The Sonic Stadium: Derek, Ben, thank you very much for taking the time to talk to us. First off, how did the idea for Team Sonic Racing come about? The Sonic Universe is huge, and with nearly 28 years’ worth of history to build on, where do you start when working on a game in a franchise like this?

Derek Littlewood: My starting point for any game is “what is the experience you want to provide people with?” and then figure out which pieces allow you to provide that experience. With TSR, our starting point was our aim to make the game a team racing experience, and we looked at what elements best support that. The Sonic Universe has always had a theme of teamwork running throughout it; I think back to my memories of when I played Sonic 2 and how Tails helicopters Sonic to a safe spot, or games like Sonic Heroes – there are already lots of examples of games that have lent themselves to the teamwork theme. Some of the racing teams even came “pre-canned”, such as Sonic, Tails, and Knuckles, who are already an established team. The rest of the elements came from what we, as fans, wanted to see in the game such as characters, Wisps and locations.

TSS: You mentioned Sonic 2 – what other “Sonical” experiences that have influenced you and the development of TSR?

DL: I’m a massive Sonic Adventure fan and have great memories of playing it on the Dreamcast, and one thing I really wanted to include in the game were the Chao. We originally proposed having Chao as a companion, and every character would have a one on their car deploying Wisps and power ups. SEGA said that this idea didn’t feel quite right, but instead suggested that the Chao could instead drive a car! We asked them how that might work, and so the idea developed into “maybe several Chao could drive the car!”. That ended up with this idea of a team within a team, with three Chao driving and Omachao doing the talking.

TSS: The game mechanic in TSR differs from the typical racing game model of “race to win for yourself” and sounds like a great way for gamers of all skill levels to play together. Do you have any tips or tricks for beginners who will be picking the game up next month?

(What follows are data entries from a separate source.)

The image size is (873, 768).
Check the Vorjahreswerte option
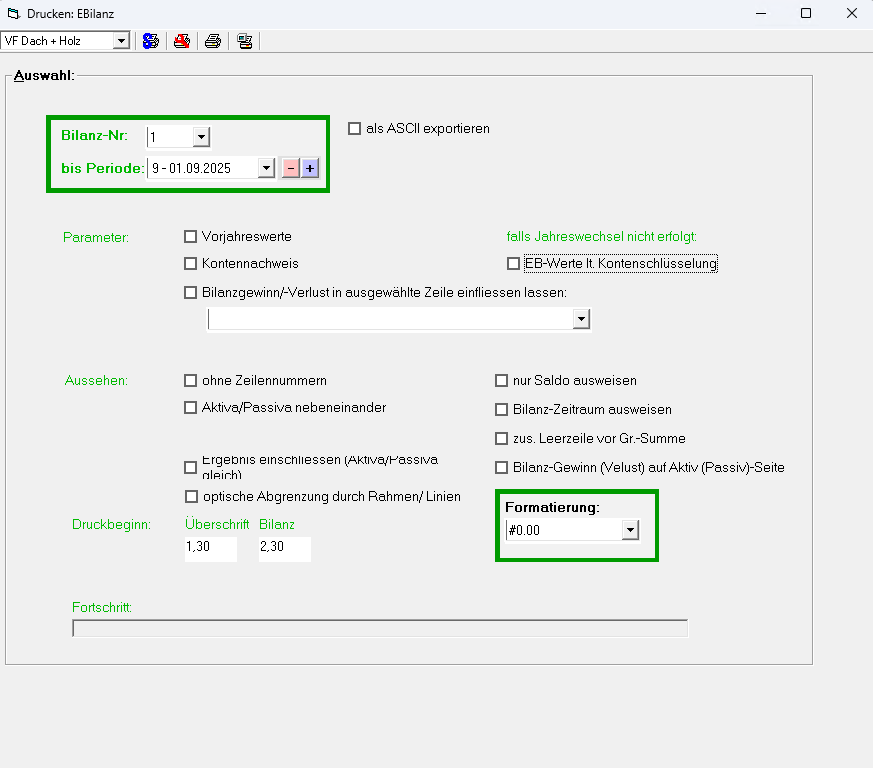click(x=191, y=237)
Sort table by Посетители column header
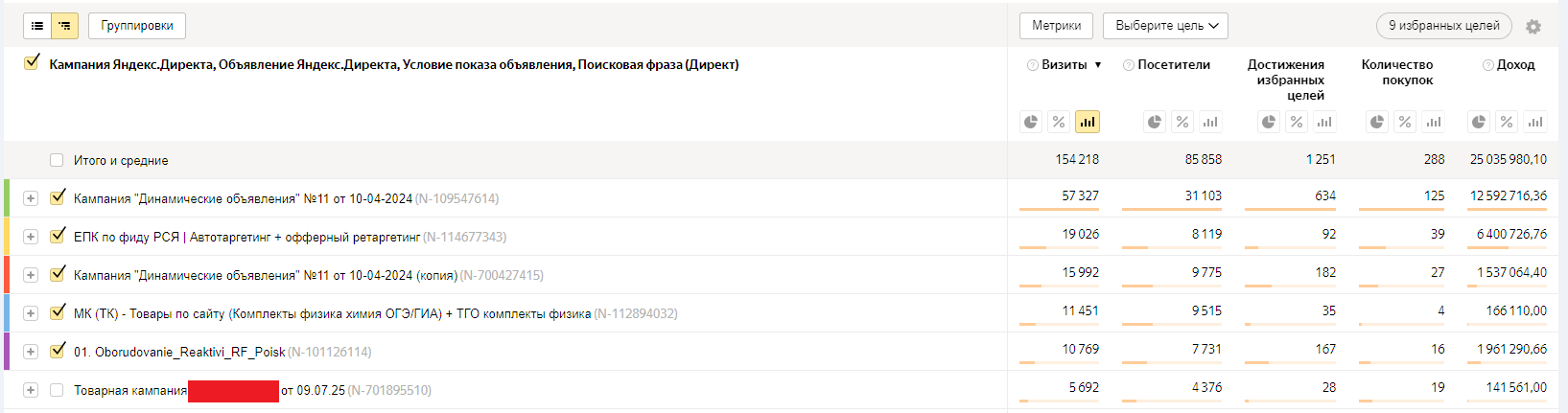 click(1174, 65)
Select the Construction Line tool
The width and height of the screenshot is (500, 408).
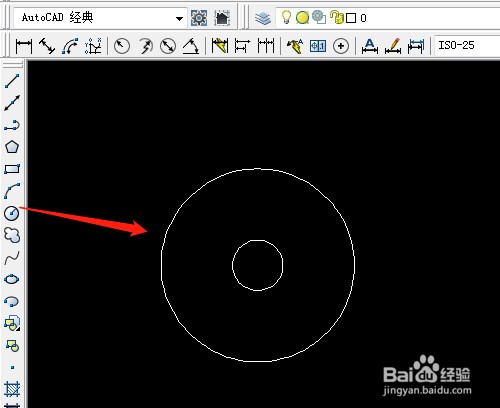tap(12, 103)
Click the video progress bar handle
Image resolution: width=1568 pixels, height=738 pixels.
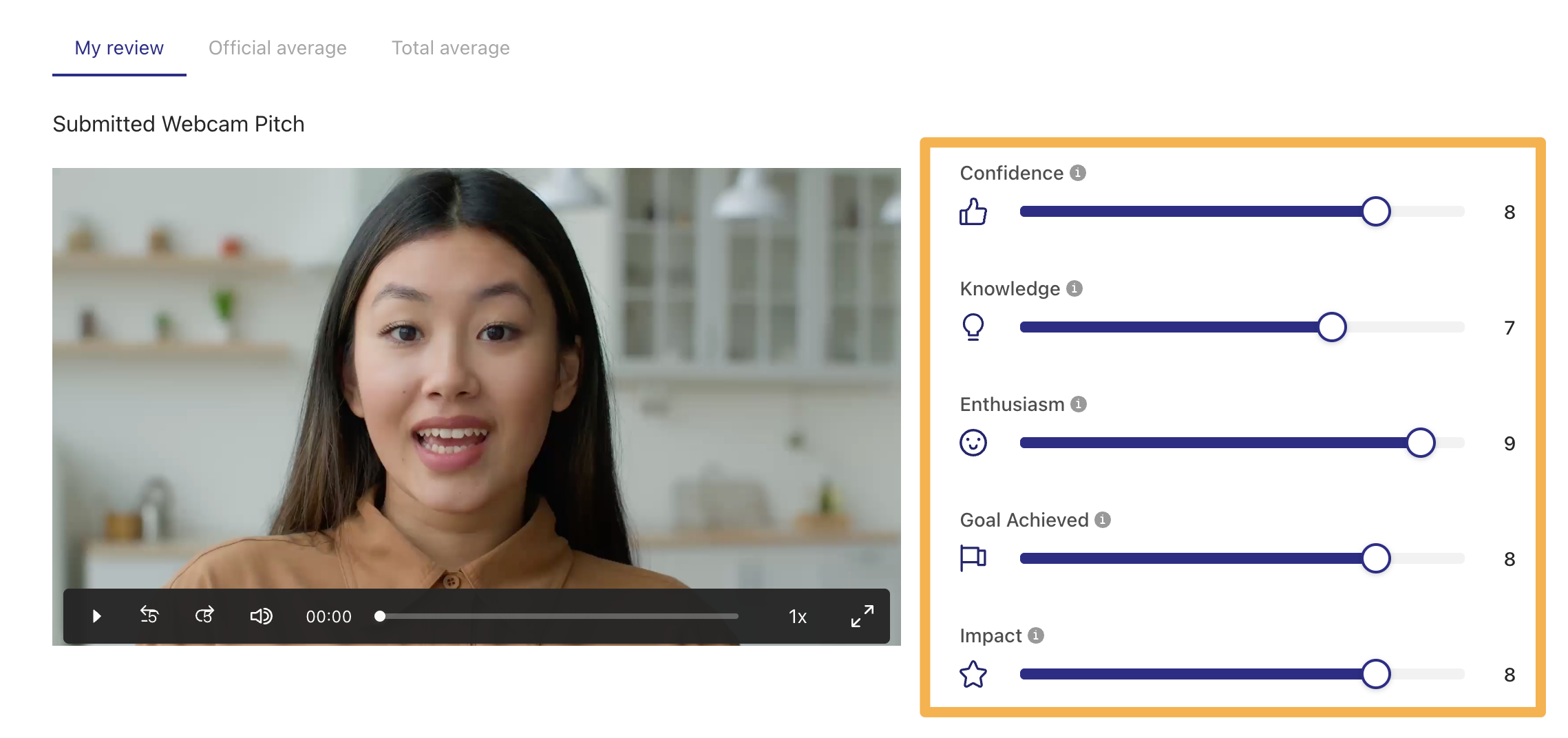point(380,616)
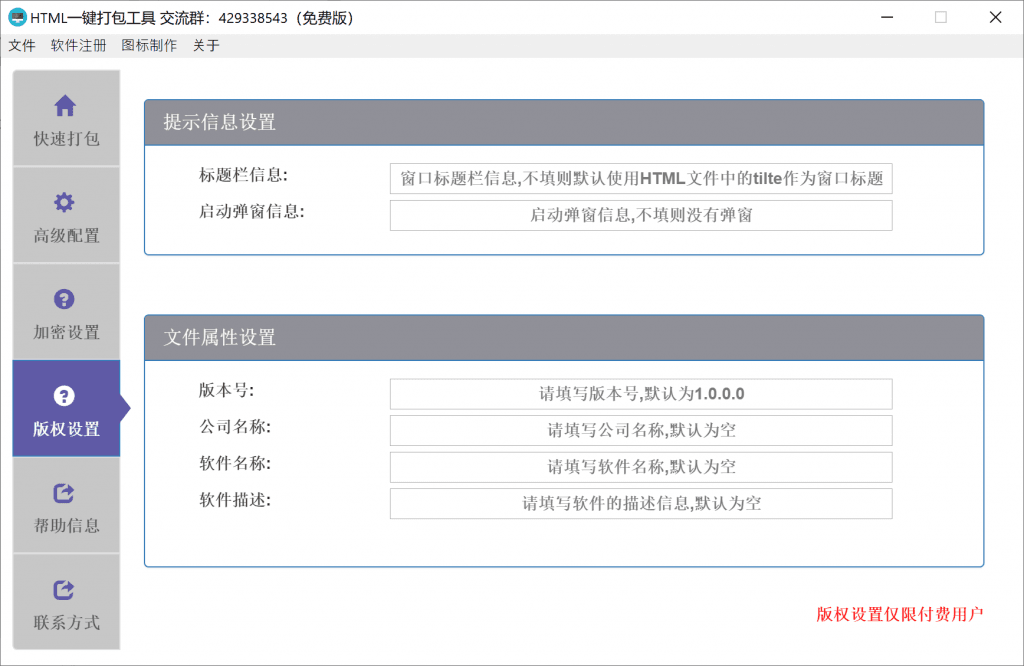This screenshot has height=666, width=1024.
Task: Select the 快速打包 home icon
Action: 64,104
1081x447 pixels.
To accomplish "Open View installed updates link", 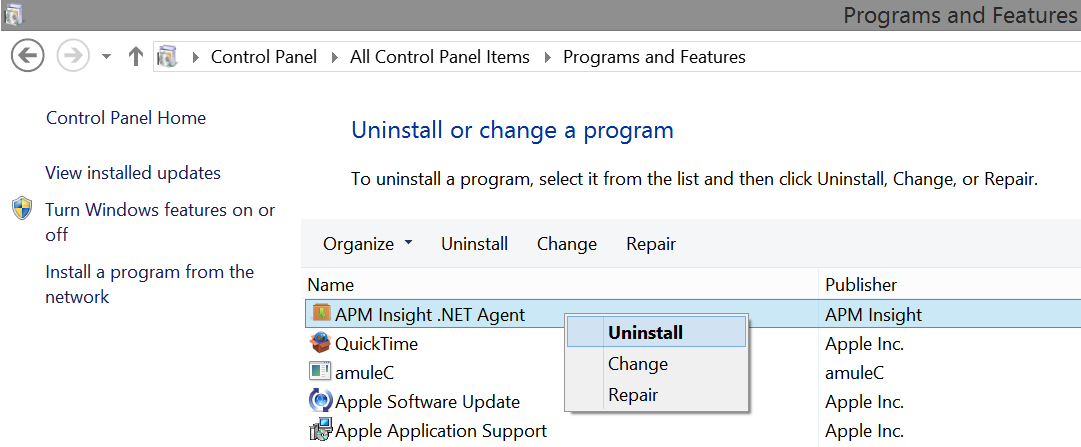I will point(133,173).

Ben Wilson: I’d recommend trying each of the character types and become familiar with each of their abilities. That way you can think strategically when you’re facing those character or when they’re on your team.

DL: Play it with your friends! You see most clearly what is most exciting about that experience, particularly if you can play it on the local play – when you can actually chat to them and say, “I need an item!” or “we should use our team ultimate!” – that’s where the team experience really comes into its own.

BW: That tip is better [laughs]. You do learn a lot faster when you play co-operatively as you can give each other heads up, and you can share knowledge as you go.

TSS: One of the mechanics we have seen today that we really like, and we think we’re going to call it “leap-Froggying”, is exploiting each other’s slipstreams one after another, so even if your whole team is far behind you can quickly catch up if you and your team work in unison.

DL: That’s something we’ve not purposely designed into the game, but the way we have balanced the Skim boost and Slingshot abilities means that you could chain these tricks together. We saw QA testers discovering new combinations, and we realised that this was a great game element for advanced players to exploit.

TSS: On that note, we wanted to touch on how the team gameplay informed how you went about balancing the game, how tracks were designed and how characters were picked for the roster.

DL: It was difficult at first to figure out how to build a cooperative racing game. Our starting point was to understand what team work would involve; collaboration, reliance, and rivalry with other teams – and the initial ideas for the team actions came out of that thought process.

The other big element that informed the process was the general awareness that you could never be sure if you are near other people on the track. The ideas for the team actions came from the requirement for moves you could do when you are next to team mates like the Skim boost, moves you can execute at a distance such as the Slingshot, and item transfers that can be performed anywhere regardless of your relative positions.

Those ideas where present in the early development of the game as a broad concept, with the implementations refined over dozens and dozens of iterations to give the players the least restrictions when playing.

BW: We didn’t want the moves to be either overly restrictive or hard to understand – it was balancing these two elements that meant it took many revisions.

TSS: Story is a big part of Sonic titles, with the Team Sonic Racing: Overdrive cartoons and he comic tie-ins alongside Team Adventure mode in the game. The burning question that every fan is asking is who is DodonPa and what role will he play in the game?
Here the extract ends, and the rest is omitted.